*Document segment*:
Men’s track first-years dominate in meet against NESCAC rivals

The men's track and field team competes in the NESCAC Championship in 2018. Madeleine Oliver / The Tufts Daily

After nearly two years, the men’s track and field team returned to Ellis Oval at Tufts on Sunday, competing against Wesleyan, Conn. College and Trinity. While there were few spectators, the energy was unmistakable, with Jumbo athletes seizing the opportunity and dominating the meet across the board.

“It was exciting to see the track set up for a meet for the first time, because we’ve been having practice there all year. It was exciting to have a big event like that on campus,” said first-year distance runner Adam Bernstein.

Tufts scored 239.5 points, which was more than 100 points better than the second-place finisher, Trinity. A large portion of this high score came from multiple individual winning performances, especially from the newcomers. First-year Luke Botsford won both the 200- and 400-meter races with times of 21.92 seconds and 48.95 seconds respectively, which were both personal bests. 

Botsford was also part of the winning 4-x-400 meter race team, which included a sophomore contingent of Marcus Hardy, Andrii Campbell and Alex Lemieux, and achieved a time of 3:25.31.

*Exercise data*:
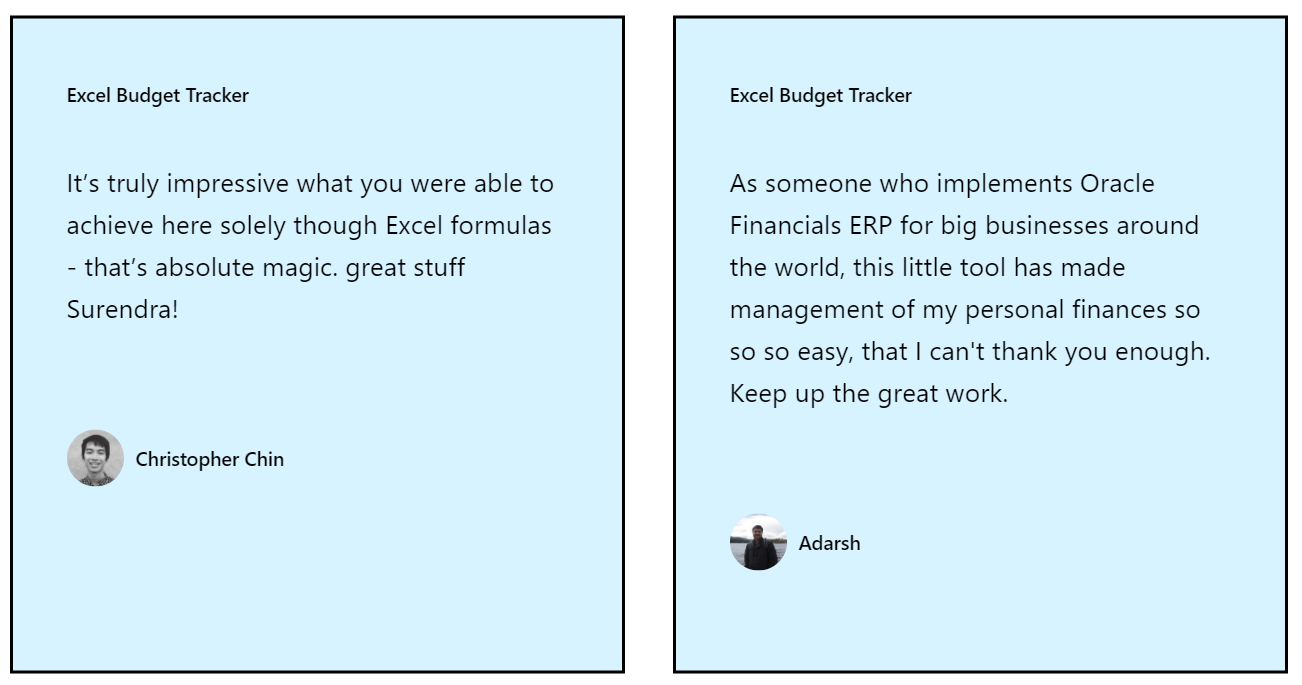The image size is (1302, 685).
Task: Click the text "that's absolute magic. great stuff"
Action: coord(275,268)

---

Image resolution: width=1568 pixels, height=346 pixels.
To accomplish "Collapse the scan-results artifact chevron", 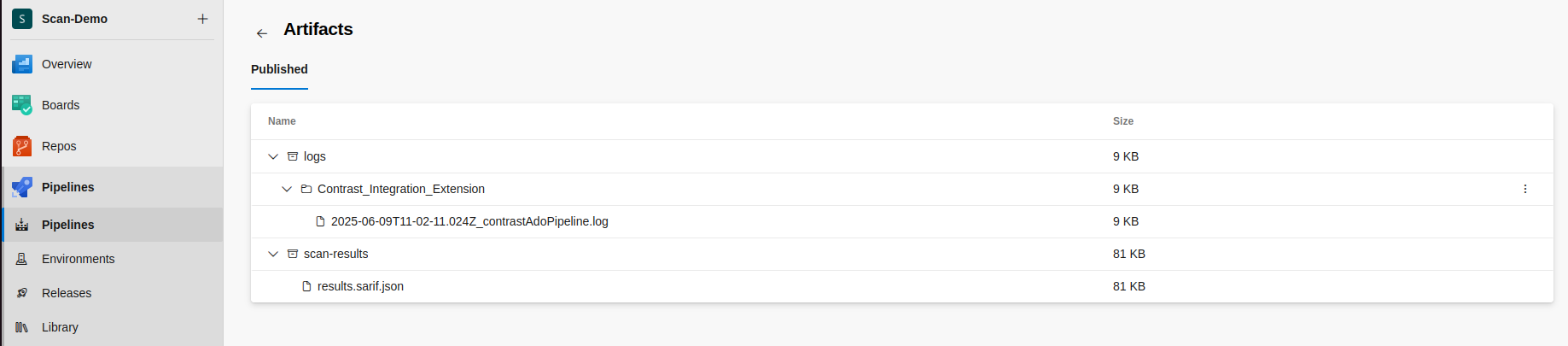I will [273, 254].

--

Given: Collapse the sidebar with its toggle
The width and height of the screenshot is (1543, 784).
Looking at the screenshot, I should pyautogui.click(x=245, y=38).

*Instructions to follow*:
According to the article on the Tufts men's track meet, how many points did Tufts score? The records are separate material with no connection to the text about the track meet.

*Response area*:
239.5 points.